**Input for this task**
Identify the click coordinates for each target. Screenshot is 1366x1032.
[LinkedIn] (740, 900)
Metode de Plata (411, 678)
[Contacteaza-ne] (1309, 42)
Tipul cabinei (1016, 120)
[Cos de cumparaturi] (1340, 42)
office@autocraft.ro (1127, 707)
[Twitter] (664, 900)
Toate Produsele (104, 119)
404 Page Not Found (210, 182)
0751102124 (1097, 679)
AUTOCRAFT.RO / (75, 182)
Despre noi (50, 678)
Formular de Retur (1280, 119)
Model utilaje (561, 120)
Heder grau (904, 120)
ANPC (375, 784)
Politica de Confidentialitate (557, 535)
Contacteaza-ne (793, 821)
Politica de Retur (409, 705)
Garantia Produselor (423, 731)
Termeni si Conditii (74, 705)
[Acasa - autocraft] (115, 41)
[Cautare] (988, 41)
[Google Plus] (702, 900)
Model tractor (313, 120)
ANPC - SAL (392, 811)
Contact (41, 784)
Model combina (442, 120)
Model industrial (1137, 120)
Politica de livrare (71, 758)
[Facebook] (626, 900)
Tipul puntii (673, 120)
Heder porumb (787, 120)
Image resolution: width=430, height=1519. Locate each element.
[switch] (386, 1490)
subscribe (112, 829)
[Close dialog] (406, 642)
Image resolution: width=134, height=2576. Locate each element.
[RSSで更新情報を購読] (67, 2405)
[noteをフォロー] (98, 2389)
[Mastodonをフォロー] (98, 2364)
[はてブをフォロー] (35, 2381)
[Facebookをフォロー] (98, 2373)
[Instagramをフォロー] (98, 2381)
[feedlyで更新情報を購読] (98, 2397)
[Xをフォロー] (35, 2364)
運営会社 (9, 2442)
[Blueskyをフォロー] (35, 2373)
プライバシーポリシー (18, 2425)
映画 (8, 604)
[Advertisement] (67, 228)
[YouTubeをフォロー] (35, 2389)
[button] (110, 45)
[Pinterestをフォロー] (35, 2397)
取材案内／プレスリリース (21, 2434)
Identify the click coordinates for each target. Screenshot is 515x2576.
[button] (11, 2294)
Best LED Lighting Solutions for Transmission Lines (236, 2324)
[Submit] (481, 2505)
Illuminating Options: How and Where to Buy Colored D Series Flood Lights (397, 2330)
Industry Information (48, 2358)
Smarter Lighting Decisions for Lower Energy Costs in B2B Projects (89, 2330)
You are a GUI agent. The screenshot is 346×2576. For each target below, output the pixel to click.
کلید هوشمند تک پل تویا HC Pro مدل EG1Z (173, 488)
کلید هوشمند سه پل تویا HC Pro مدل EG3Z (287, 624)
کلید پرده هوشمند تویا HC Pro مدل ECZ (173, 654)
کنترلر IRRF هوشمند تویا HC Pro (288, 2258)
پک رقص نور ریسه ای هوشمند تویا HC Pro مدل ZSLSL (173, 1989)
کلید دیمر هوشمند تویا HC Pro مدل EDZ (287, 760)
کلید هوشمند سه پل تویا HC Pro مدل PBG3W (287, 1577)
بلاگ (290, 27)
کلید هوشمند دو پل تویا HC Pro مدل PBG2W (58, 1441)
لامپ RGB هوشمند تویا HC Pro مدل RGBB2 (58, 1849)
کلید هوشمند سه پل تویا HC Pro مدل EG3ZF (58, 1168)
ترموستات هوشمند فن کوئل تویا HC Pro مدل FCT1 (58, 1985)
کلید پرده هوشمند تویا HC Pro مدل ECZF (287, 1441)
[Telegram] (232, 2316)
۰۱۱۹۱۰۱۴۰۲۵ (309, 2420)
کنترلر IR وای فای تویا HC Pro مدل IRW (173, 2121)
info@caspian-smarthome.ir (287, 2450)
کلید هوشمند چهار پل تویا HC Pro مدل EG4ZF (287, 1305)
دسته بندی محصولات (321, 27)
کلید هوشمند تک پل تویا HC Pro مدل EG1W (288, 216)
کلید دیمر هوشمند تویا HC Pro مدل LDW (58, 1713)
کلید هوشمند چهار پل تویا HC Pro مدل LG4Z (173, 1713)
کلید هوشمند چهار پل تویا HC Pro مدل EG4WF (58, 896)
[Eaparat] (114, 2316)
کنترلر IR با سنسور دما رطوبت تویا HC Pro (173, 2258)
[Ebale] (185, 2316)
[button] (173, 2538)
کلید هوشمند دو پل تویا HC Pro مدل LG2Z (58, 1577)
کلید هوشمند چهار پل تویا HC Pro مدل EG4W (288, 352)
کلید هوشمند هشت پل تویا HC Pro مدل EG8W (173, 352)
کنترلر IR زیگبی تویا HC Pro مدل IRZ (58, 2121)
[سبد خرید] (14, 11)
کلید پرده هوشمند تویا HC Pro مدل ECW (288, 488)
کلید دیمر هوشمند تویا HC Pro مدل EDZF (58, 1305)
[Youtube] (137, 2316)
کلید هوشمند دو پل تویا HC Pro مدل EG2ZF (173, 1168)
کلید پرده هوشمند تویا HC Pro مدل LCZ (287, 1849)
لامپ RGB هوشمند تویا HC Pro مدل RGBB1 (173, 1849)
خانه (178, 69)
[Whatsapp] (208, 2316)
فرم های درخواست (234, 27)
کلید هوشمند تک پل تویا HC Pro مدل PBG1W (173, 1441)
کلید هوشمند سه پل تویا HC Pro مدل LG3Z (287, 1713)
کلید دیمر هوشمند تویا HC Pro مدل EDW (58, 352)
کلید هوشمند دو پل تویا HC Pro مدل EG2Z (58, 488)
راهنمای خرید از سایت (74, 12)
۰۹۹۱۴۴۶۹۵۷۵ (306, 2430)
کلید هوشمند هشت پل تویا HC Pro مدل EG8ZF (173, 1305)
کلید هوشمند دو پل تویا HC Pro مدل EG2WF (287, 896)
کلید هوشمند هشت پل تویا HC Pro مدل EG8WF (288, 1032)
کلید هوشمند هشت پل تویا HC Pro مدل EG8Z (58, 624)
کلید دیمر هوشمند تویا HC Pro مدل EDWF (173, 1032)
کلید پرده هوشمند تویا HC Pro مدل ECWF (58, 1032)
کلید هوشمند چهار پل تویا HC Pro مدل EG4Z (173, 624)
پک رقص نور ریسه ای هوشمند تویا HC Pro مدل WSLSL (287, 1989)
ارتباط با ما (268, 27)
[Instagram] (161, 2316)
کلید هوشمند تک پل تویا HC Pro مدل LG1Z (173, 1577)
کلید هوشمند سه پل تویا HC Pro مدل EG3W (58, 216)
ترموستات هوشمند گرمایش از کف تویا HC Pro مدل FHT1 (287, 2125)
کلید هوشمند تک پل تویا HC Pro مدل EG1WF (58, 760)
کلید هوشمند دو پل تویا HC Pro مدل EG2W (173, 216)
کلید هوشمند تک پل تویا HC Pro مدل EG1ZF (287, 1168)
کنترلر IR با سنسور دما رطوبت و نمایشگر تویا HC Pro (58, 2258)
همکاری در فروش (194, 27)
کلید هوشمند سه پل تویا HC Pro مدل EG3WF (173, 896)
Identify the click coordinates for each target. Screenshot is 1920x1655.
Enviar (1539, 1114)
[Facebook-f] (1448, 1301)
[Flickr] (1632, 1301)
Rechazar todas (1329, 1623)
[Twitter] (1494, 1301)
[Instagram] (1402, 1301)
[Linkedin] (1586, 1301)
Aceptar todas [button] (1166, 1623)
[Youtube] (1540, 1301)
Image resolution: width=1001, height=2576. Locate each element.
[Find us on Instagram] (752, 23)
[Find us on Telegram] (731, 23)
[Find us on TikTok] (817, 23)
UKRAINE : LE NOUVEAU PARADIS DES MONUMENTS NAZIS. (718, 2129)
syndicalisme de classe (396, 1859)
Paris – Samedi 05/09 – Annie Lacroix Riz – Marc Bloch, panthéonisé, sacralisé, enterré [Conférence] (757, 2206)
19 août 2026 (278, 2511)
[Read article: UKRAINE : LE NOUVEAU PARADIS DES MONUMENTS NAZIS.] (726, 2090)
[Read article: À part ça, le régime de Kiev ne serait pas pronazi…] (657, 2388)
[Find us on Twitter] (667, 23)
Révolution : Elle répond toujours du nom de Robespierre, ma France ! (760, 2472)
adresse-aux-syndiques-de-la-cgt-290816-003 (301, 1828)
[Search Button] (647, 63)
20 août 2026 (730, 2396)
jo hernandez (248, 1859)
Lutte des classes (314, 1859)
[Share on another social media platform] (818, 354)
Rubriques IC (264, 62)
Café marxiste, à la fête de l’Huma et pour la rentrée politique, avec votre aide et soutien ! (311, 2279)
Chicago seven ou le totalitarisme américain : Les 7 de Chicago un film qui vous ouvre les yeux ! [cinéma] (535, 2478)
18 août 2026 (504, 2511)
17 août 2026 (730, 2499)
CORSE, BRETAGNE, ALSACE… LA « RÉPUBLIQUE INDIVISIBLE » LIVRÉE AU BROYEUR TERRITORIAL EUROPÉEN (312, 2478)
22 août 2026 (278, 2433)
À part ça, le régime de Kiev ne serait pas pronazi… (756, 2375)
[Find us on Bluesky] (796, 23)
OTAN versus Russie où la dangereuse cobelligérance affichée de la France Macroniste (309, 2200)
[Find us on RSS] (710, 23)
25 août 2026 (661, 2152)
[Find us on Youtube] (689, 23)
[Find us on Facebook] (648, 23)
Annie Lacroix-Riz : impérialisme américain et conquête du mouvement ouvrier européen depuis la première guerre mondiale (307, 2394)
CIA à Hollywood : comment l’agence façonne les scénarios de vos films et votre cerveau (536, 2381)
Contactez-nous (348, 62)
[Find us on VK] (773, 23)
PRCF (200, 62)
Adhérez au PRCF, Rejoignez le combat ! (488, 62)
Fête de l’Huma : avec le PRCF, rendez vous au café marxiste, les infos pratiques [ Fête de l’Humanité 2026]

**Exercise**
Lines from the top of the entries through the line with "[Close dialog] (406, 642)" are to be transcribed exactly, and nothing more.

**Written response**
Identify the click coordinates for each target. Screenshot is 1366x1032.
[LinkedIn] (740, 900)
Metode de Plata (411, 678)
[Contacteaza-ne] (1309, 42)
Tipul cabinei (1016, 120)
[Cos de cumparaturi] (1340, 42)
office@autocraft.ro (1127, 707)
[Twitter] (664, 900)
Toate Produsele (104, 119)
404 Page Not Found (210, 182)
0751102124 (1097, 679)
AUTOCRAFT.RO / (75, 182)
Despre noi (50, 678)
Formular de Retur (1280, 119)
Model utilaje (561, 120)
Heder grau (904, 120)
ANPC (375, 784)
Politica de Confidentialitate (557, 535)
Contacteaza-ne (793, 821)
Politica de Retur (409, 705)
Garantia Produselor (423, 731)
Termeni si Conditii (74, 705)
[Acasa - autocraft] (115, 41)
[Cautare] (988, 41)
[Google Plus] (702, 900)
Model tractor (313, 120)
ANPC - SAL (392, 811)
Contact (41, 784)
Model combina (442, 120)
Model industrial (1137, 120)
Politica de livrare (71, 758)
[Facebook] (626, 900)
Tipul puntii (673, 120)
Heder porumb (787, 120)
Image resolution: width=430, height=1519. Locate each element.
[switch] (386, 1490)
subscribe (112, 829)
[Close dialog] (406, 642)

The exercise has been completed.